Perhaps have your FSH checked again...and definitely discuss with your consultant about thyroid.

Acupuncture may help to bring your FSH levels down...I've not had experience of wheatgrass but I have read this can also lower your FSH levels...although I would be wary of taking any herbal remedies, including chinese meds, whilst on clomid.  I've tried all sorts of herbal remedies, including chinese meds, over the years, but never whilst taking any fertility drugs...however, I can highly recommend acupuncture which been having for around 18mths on/off.  I didn't have through first ivf but with both fets I had acupuncture sessions all way through and got a chem pg on 1st fet and possible chem pg on 2nd...not sure if was acupuncture or the extra meds I was on for raised NK cells...perhaps a combination...who knows...but it definitely helped destress - hope you enjoy your sessions.

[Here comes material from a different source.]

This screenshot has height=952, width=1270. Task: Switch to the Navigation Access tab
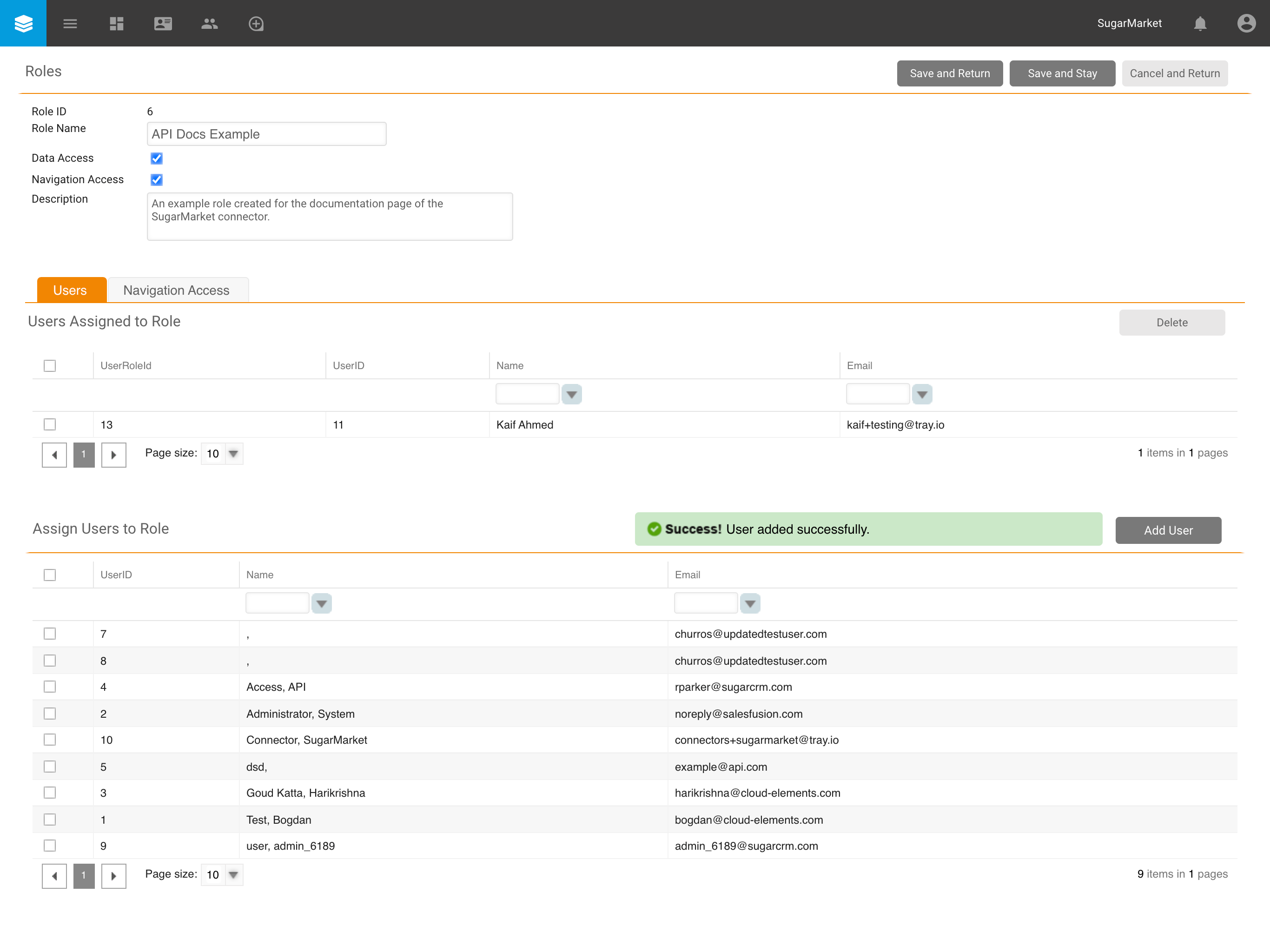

Anyway, 42 is still young hun...so don't give up 

As for your AF...you should ignore any spotting and only count full flow red bleeding as AF...also if this starts after around 3pm then you count next day as cd1...eg...

Monday...spotting
Tuesday...full flow bleeding starts 3.30pm
Wednesday...cd1
Thursday...cd2 (start clomid if prescribed cd2-6)

Take care
Natasha


----------



## kelway (Dec 9, 2006)

thanks again natasha re when to take next clomid cd1, you are a wealth of information!! all the best. jox


----------